### SUPPLIED MATERIAL ###

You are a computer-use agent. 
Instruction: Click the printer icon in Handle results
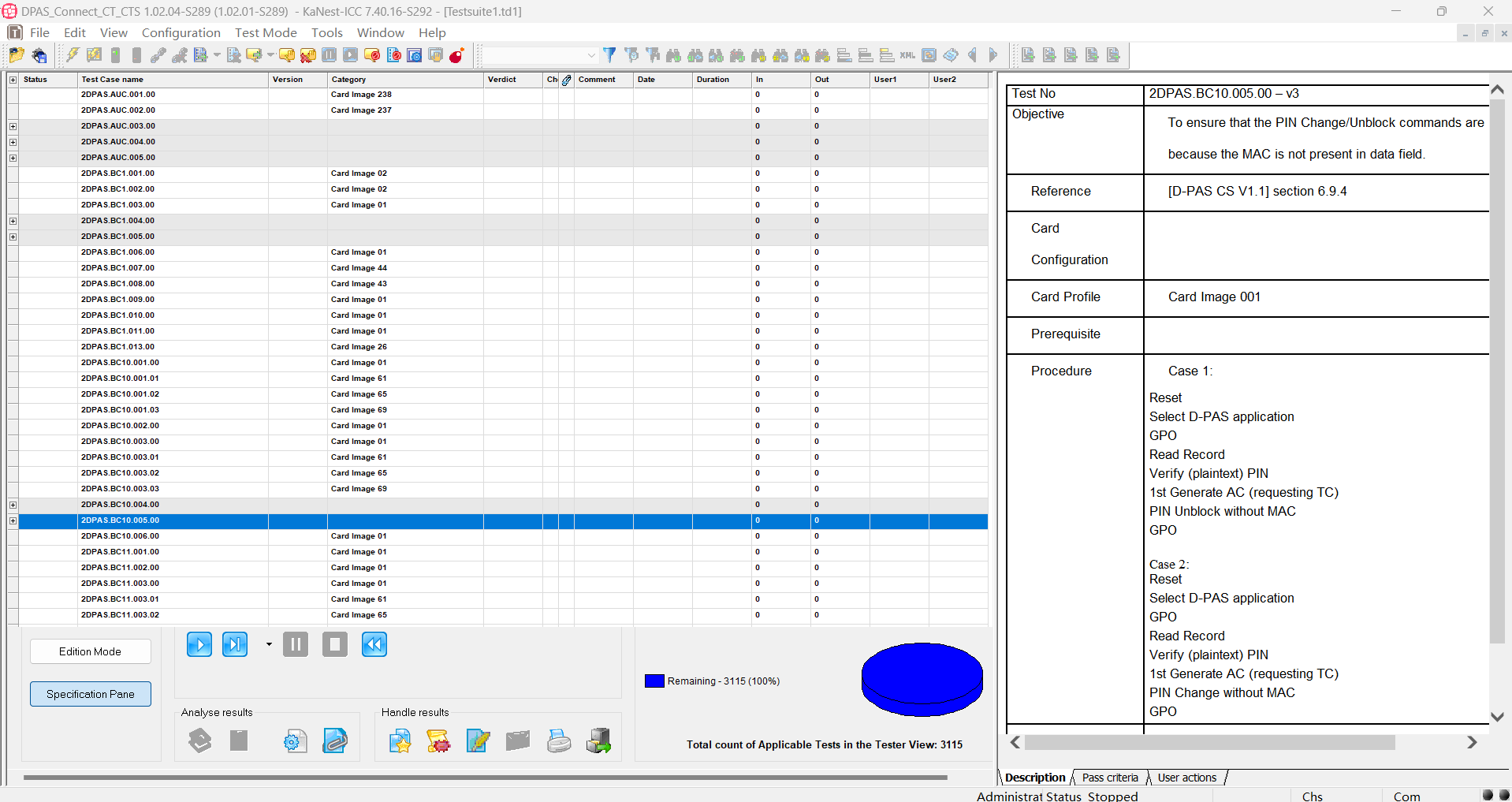point(558,740)
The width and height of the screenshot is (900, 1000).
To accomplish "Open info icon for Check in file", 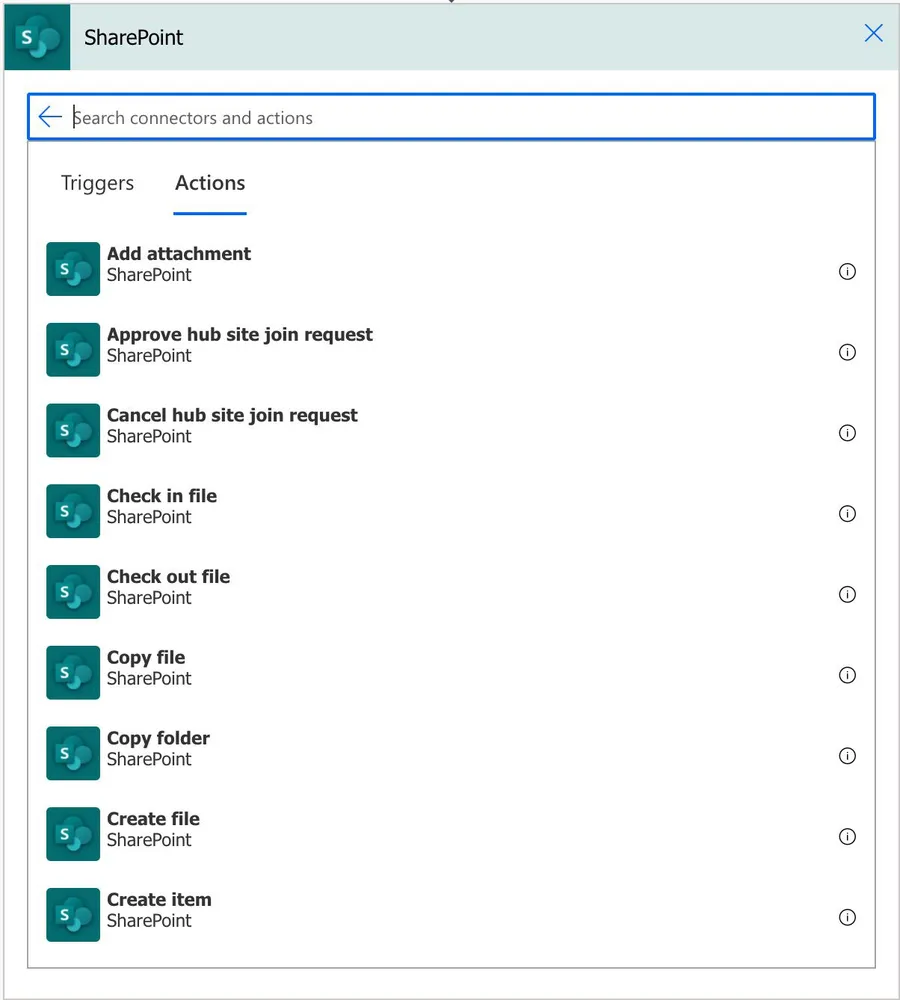I will point(847,514).
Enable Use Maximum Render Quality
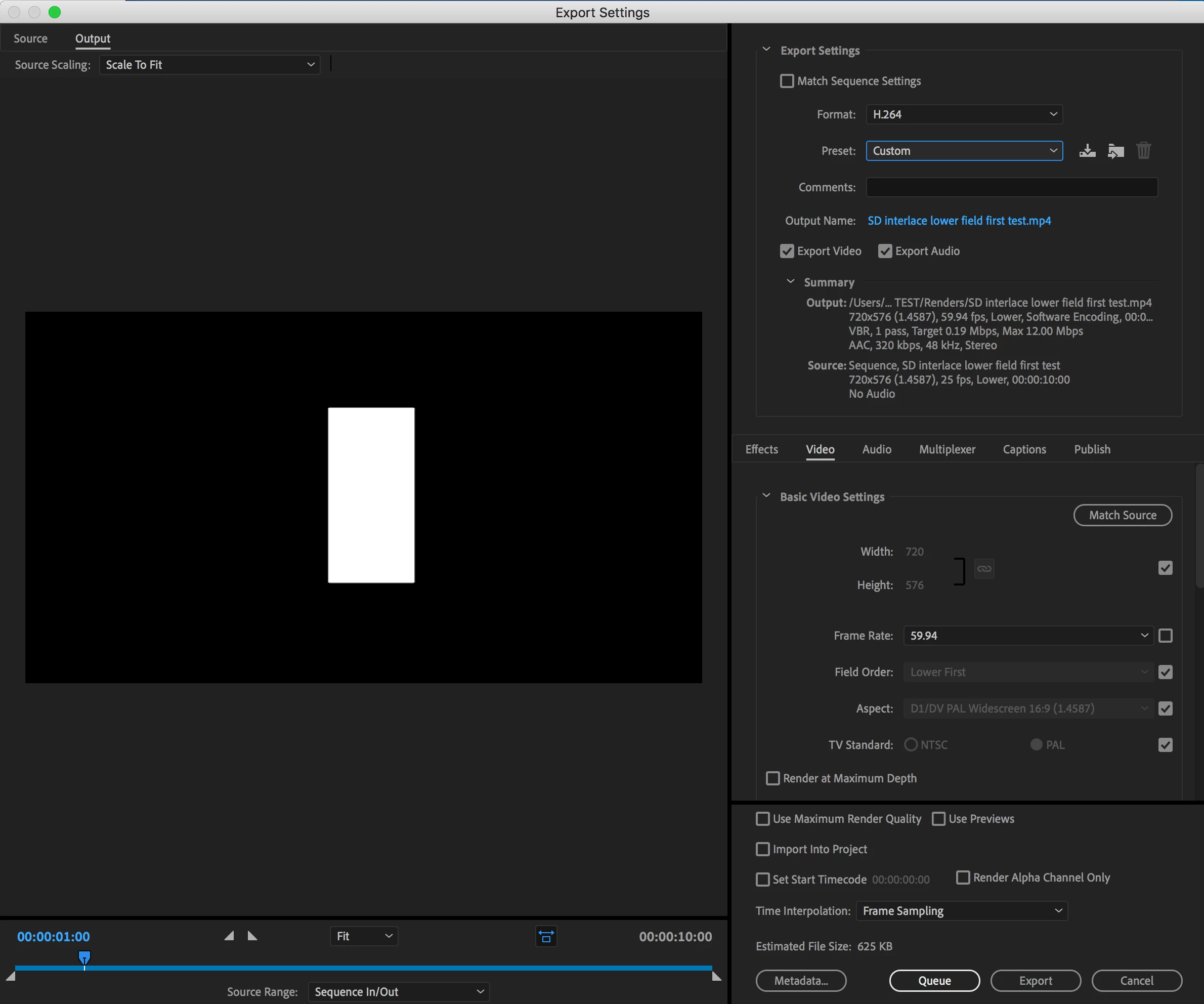1204x1004 pixels. pos(762,819)
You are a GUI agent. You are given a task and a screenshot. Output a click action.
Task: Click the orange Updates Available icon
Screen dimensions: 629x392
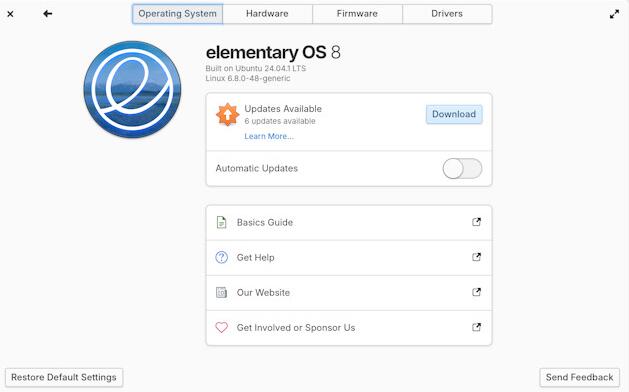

###

▶ **EXERCISE OBJECTIVE**: Quote the lines from the one containing "You are a GUI" through the end of the lines above, inclusive, leaving out the pictures.

▶ **FULL SOLUTION**:
You are a GUI agent. You are given a task and a screenshot. Output a click action.
Task: Click the orange Updates Available icon
Screen dimensions: 629x392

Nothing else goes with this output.